Zaproszeń w formie papierowej
Wszystkie zaproszenia sama projekuje w programie Canva, mam okazję przy tym wykazać się kratywnością i pomysłowością. Gotowe zaproszenia wysyłam pocztą elektroniczną do rodziny i znajomych.
Ciętych kwiatów
Uwielbiam kwiaty, ale tylko te rosnące w ogrodzie lub domowych doniczkach. Już dawno zaprzestałam kupowania kwiatów ciętych, bo mają bardzo krótki „żywot”. Po kilku dniach i tak wylądowałyby w koszu na śmieci. Można by je ewentualnie zasuszyć i postawić w wazonie, było by to jednak jedno wielkie siedlisko kurzu.
Płyt CD/DVD
Najczęściej słucham radia i to mi w zupełności wystarcza. Przy dwójce małych dzieci w wolnej chwili wolę posłuchać ciszy.
Chusteczek higienicznych
Wiem wiem jestem staroświecka i niechigieniczna 🙂 Absolutnie mi to nie przeszkadza bo robię to, aby ograniczyć liczbe śmieci w moim życiu. Mam 2 chusteczki wykonane z organicznej tkaniny i w zupełności mi wystarczają.
Sztucznej biżuteri
Jest nietrwała, czarnieje, schodzi z niej farba i wygląda nieciekawie po kilku dniach od jej zakupu. Wolę mieć 1 złoty czy srebrny wisorek, niż 10 z tombaku.

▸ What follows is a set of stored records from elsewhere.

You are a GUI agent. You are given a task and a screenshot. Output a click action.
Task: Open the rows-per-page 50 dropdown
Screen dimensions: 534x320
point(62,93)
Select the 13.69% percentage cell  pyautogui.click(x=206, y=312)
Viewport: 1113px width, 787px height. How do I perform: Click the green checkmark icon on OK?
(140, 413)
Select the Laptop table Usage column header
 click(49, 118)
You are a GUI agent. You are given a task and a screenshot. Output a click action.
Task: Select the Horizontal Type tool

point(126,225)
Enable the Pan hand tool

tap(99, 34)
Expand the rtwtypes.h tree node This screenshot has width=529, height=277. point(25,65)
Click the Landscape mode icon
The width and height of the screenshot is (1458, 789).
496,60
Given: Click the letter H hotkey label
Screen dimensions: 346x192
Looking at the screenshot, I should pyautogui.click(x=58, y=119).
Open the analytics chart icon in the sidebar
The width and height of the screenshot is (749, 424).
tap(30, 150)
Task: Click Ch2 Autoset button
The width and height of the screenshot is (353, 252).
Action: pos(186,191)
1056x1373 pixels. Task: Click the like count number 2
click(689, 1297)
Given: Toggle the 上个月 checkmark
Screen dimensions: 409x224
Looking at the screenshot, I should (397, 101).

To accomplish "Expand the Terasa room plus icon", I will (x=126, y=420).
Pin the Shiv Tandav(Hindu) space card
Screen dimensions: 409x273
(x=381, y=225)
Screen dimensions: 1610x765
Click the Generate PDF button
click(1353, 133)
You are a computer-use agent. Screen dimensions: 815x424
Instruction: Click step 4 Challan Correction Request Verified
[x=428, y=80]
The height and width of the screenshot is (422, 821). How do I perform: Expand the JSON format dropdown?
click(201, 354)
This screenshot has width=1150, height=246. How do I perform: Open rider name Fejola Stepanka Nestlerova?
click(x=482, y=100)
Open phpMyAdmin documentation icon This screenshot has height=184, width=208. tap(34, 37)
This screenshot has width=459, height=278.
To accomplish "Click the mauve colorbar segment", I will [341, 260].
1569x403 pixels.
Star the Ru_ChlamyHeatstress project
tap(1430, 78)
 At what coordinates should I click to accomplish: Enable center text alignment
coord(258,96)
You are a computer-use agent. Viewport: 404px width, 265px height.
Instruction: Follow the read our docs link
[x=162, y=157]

Zapachów łazienkowych i samochodowych
Mam dość wszechobecnej chemi, dlatego zapachy robię sama z sody oczyszczonej i olejków eterycznych. Sklepowe odświeżacze powietrza powodują uszkodzenia błony śluzowej.
Odżywek do paznokci
Postawiłam na domowe sposobyy pielęgnacji. Mocze paznokcie w ciepłej oliwie z oliwek z dodatkiem olejku rycynowego.
Nawozów mineralnych do roślin
W ogrodzie mam komostownik i tym sposobem mam darmowy nawóz organiczny do moich roślinek. Do kompostownika wrzucam obierki z owoców i warzyw, skoszoną trawę i inne odpady organiczne.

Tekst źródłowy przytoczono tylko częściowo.